Dear Valley Christian,

Throw out the canon of American literature. As a private school, you actually have the freedom to be able to do that.

The American canon is white male-centric because for most of American history, having the ability, freedom, and voice to write was limited to white males. Try Zora Neale Hurston; try Sandra Cisneros; try Maxine H. Kingston.

Dear Valley Christian,

For the most part at your school, I felt safe, and seen, and loved. But there was culture shock when I first got there in 7th grade.

Eventually, I was able to grow accustomed. Maybe because my last name ended in “-sma;” maybe because my track event was predominantly white (xc/distance, not sprints). Maybe because, as an Asian, I was one step closer to fitting in with the white kids. 

But not everyone had these privileges. Some of my friends felt ostracized every day.

| Stated exercise |
According to the letters addressed to Valley Christian, in what grade did the writer first arrive at the school?

| Provided material |
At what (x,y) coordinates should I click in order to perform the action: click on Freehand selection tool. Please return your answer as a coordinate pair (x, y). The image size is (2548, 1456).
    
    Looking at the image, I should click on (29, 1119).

| Task response |
7th grade.